One of the things Americans newly arrived in England first noticed in those days was the striking absence of most forms of vulgarity, at least as compared to America. Ralph and Brenda, for example, were almost thunderstruck when they met cab-drivers and hotel porters who spoke with accents which sounded educated to an American, and who could discuss world affairs in quiet well-modulated tones, sometimes with touches of whimsy and even irony. It was true. The sorts of working class English people who had jobs which put them in touch with the gentry could sound more than a little like Jeeves when occasion demanded. If one were used to their opposite numbers in America, people who made truly horrid noises in the course of speaking what passed for English, one couldn't help but be impressed.
There were a thousand other little things. Even Londoners queued peaceably for busses, and there were never any unseemly mob scenes replete with pushing and yelling.
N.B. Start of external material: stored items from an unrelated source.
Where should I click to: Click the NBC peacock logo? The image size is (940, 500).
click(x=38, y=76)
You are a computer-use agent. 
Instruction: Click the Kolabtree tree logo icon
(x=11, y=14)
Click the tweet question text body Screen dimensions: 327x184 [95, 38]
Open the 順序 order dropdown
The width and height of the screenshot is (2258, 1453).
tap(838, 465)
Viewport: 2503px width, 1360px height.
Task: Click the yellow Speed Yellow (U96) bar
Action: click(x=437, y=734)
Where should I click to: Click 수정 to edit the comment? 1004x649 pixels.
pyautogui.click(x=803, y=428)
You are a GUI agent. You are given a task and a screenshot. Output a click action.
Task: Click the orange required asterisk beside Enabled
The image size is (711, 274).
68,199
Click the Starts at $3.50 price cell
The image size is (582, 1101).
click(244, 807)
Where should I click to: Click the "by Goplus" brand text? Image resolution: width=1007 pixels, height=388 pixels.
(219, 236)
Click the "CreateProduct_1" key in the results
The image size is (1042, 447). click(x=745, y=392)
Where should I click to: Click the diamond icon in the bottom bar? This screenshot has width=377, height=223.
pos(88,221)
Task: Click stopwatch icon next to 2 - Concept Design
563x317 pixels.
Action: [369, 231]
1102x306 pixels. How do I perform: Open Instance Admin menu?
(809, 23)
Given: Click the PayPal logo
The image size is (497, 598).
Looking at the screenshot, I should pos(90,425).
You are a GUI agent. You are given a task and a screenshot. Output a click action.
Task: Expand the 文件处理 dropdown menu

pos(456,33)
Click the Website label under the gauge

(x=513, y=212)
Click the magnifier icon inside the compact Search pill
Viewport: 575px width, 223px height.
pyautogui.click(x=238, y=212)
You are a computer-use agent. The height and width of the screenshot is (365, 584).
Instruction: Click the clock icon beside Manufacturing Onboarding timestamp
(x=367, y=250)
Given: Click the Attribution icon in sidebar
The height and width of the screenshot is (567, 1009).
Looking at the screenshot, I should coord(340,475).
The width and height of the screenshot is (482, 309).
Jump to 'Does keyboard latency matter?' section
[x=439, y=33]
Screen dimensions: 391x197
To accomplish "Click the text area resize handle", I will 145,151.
At any rate, such things occurred only in places such as Rotherhithe and Stepney, places no American was at all likely to go. The perspective offered Ralph and Brenda was a compelling one. Here was a thoroughly civilized country in which one could go for days and weeks without ever seeing or hearing anything that made one wince.
All three of us were aware that we would never sound English to the English, and that it was an affectation to pretend otherwise. We had all seen Americans who said 'blimey' and 'What ho!' after a week in London. On the other hand, there was no reason to positively resist certain tendencies as they naturally occurred in the process of coming to terms with a new country. To resist all British habits of speech and manner would be like refusing to speak French in France. With that proviso and that rationale, each of us went about adapting ourselves to what we took to be a superior culture as quickly as possible. I had a ten-year head start, but Ralph and Brenda were younger and more adaptable.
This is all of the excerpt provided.